The cursory search was carried out on the computer immediately after returning to the detachment, within the hours set out in the warrant. At that time it was determined that the movies that Det. Lockhart had downloaded on December 14th were also on the Dell computer, that it contained the identified IP address, and the GUID matched that of the Gnutella client using LimeWire software. Evidence of child pornography depicting naked prepubescent males between the ages of 7 to 10 engaged in sexual activity was found on the Dell computer and on two of the four thumb drives.
Post-Execution Steps
On January 5, 2012 Det. Lockhart submitted the devices to the e-crimes section for forensic investigation, where a procedure was undertaken to obtain a forensic copy of the hard drive or device using EnCase forensic software. This is done so that examination can occur on copies of the evidence rather than the original exhibits. On February 23, 2012 Det. Lockhart obtained the extracted images and videos, he then used the program C4-All to view all extracted files and generate reports, in order to categorize and number the types of files found on the computer and thumb drives, and to establish bookmarks for all pathways. The C4-All reports prepared by Det. Lockhart were then used by Det. White to determine where the files of interest were contained on the devices.

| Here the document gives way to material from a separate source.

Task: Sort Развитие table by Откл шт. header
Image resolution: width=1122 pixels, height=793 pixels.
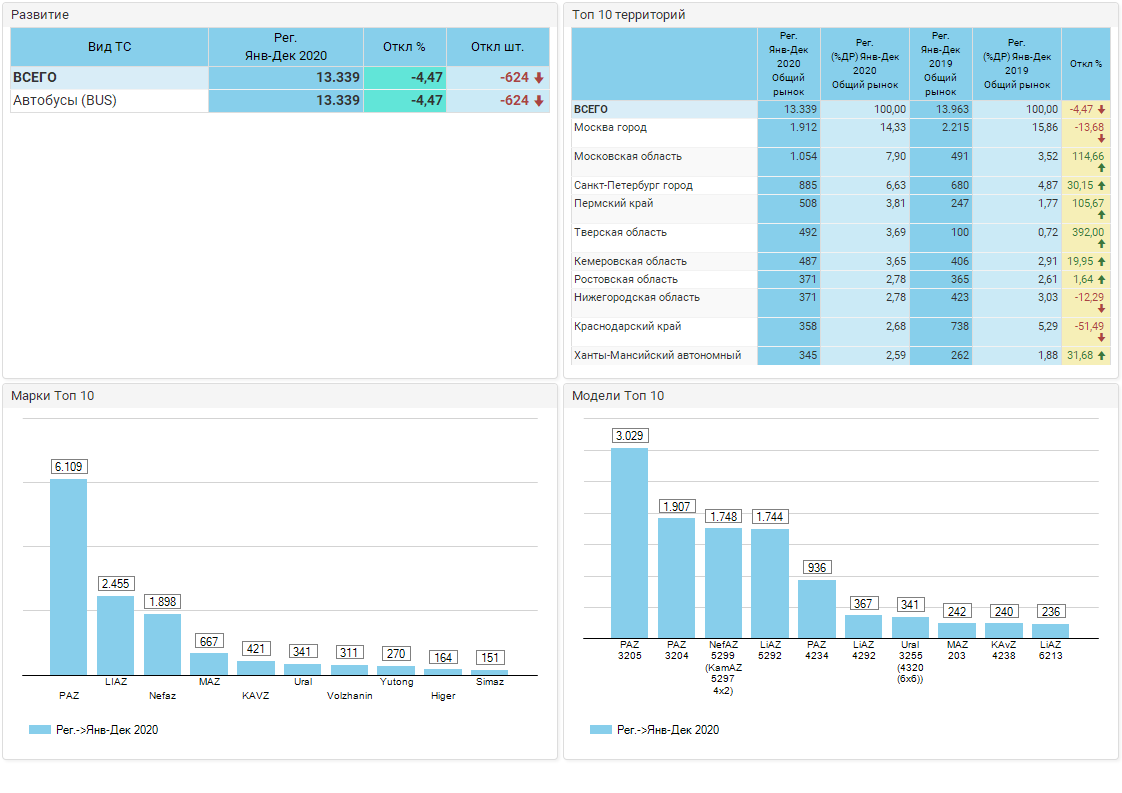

The ITO notes that it is Det. Lockhart's intention to make a return before the issuing justice pursuant to the return provisions of the Code following the execution of the warrant. Det. Lockhart testified that in June 2012, it came to his attention that he had not filed the required Form 5.2 Report to a justice in this case. This came to his attention because the clerk notified him that the report in this case, along with that from two other cases, could not be located by someone looking for them at the courthouse. He reviewed his physical file in this case and the two others, saw that the required reports had not been filed, and thereafter attended at the courthouse in Orillia to file them. The date on the Form 5.2 is July 20, 2012, and he confirmed that this would have been the date that it was prepared.

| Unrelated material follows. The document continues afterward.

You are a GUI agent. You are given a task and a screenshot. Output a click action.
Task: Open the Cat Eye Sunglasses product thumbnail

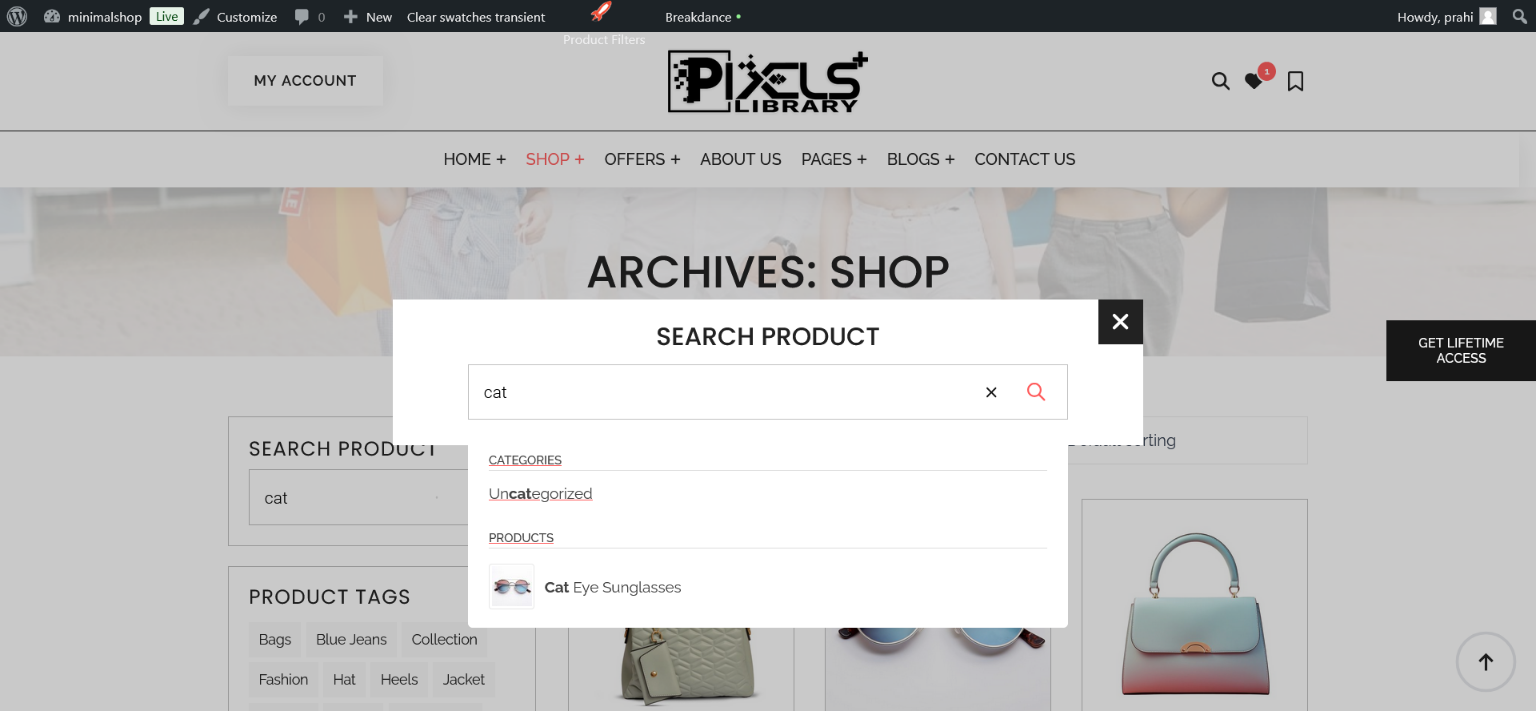pos(512,587)

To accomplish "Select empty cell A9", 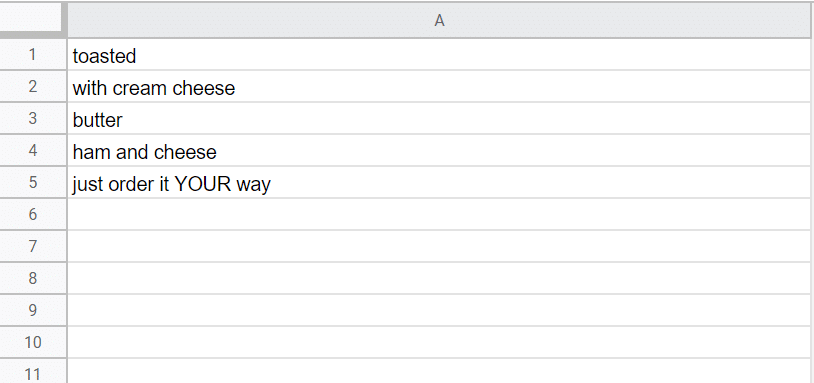I will click(439, 311).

As it turns out, this had been a systemic problem going back to 2010 for this officer. At the time of his discovery of this error for these three cases in June 2012, the true state of affairs was that he had actually failed to file any Form 5.2 reports in either 2011 or 2012. However, although he rectified the error for these particular three cases in 2012, it did not come to his attention that he had a far more extensive problem until after a judicial pretrial was held in this proceeding in January 2016. As he explained, the failure to file stemmed from the manner in which he was storing and labelling his files, which led him to believe when reviewing them that he had filed the Form 5.2 when looking through his court files on his computer. At the time, he was only preparing the Appendix A that he planned to append to the Form 5.2, but had labelled the document "justice report". He explained that he likely prepared that documentation in a hotel room because of his caseload and other commitments, and failed to file as required. He testified that since 2012 he has personally filed all of his reports directly to the issuing justice since first discovering his error in the Kramshoj case. Since then, he no longer prepares an Appendix A, but instead uses the new Form 5.2. However, he was adamant that he did not discover the full extent of the problem until he dug further into it in early 2016. After learning of his error, he immediately reported it to the Crown.
Defence counsel argued that this explanation is a fabrication and wholly unbelievable. He argued the Det. Lockhart would have known that he had not filed a return for over one and a half years, and ignored the fact because it was an inconvenience for him to drive to Orillia to file the report. When Det. Lockhart testified on June 19, 2014 before Beatty, J. in the case of R. v. Elez (unreported, August 7, 2015, Barrie Ont. Ct. J.), he said that he was aware that he had not filed returns on two other warrants executed on the same day as the Elez warrant, which included the warrant for Mr. Kramshoj's residence, and another about two years previously, out of a total of almost 800 warrants that he had been involved in by early 2012. Defence counsel submitted that Det. Lockhart fabricated his explanation about the discovery of his electronic error in 2016 in order to cover up his alleged perjury in the Elez case.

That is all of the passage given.